The rest of the book is divided into categories which reflect the subject matter of Booth’s survey, with chapters on housing, immigration, religion, trade, morality and leisure. Each is supplied by a different contributor with an individual voice, and the chapters are interspersed with sections covering the dozen geographical districts into which London was divided for Booth’s purposes. There are some fascinating insights into the objectivity of Booth and his team and how their own morality and prejudices may (literally) have helped colour the maps. What shines through, however, is the underlying humanity of both the interviewers and their subjects.

It’s a big book but, comprehensive and profusely illustrated though it is, it is not intended to be a facsimile. Booth’s corpus is too extensive to be compressed into a single volume, and the maps are too large to be reproduced actual size, except for the occasional sample. If street level detail is what you are after, the maps and notebooks have been digitised by the LSE and made available free of charge (the book was produced in association with the LSE, and Morgan suggests using it in conjunction with online resources). If you prefer having a paper map, a folding reprint of the first edition is published by Old House Books for £12.99. If you have time and a healthy bank balance, original examples still appear in the marketplace (and I will find you one), but it is likely to cost a five figure sum.

Returning to the illustrations, some of the images are thumbnail-sized, but imaginatively laid out to give us sense of the scale of the project: double page spreads of 126 investigator notebook covers (of 450), near identical but each with handwritten labels; 286 (of 351) hand-drawn sketch maps of walks made by investigators across London; a page of 72 portrait photographs of vicars who appear in the notebooks, staring with uniform gravity into the camera’s lens. The supporting illustrations, from street vendors to music hall programmes, are well chosen. One cannot help but come away with a richer, fuller understanding of life in London at the turn of the 20th century.

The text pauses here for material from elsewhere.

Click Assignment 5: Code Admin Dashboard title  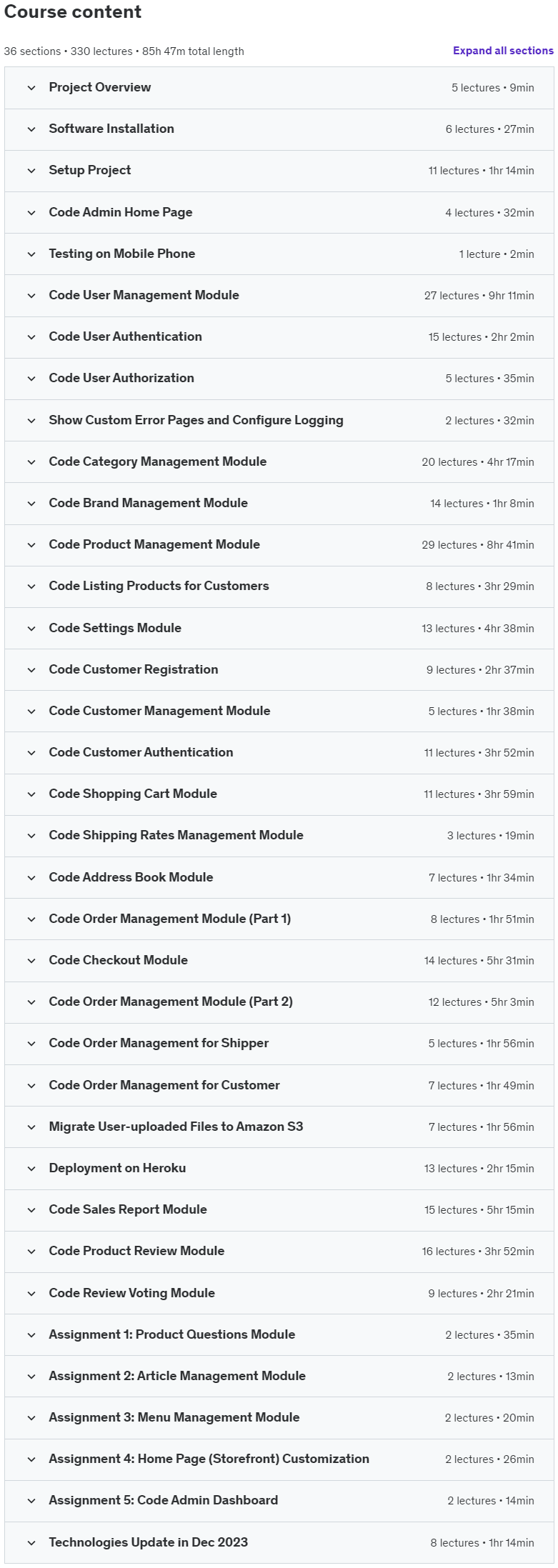click(x=163, y=1500)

​I hope Thames and Hudson are making a habit of this. In 2015 they brought out an excellent edition of the London County Council Bomb Damage Maps. The originals are in the Metropolitan Archives and the only printed version had been published for members of the London Topographical Society in 2005, in a run of maybe 1000 copies in all. The maps are valuable for historians but also useful for surveyors and other professionals (not all subsidence is about tree roots – it makes quite a difference if the neighbouring block was taken out by a V-2). The Topographical Society edition quickly became so sought after that secondhand copies were on the market for hundreds of pounds, when available at all, and I was asked about the ruddy thing so often that I came close to putting an explanatory notice in the window. Thanks to Thames and Hudson I haven’t had a peep out of anyone for five years. Brilliant.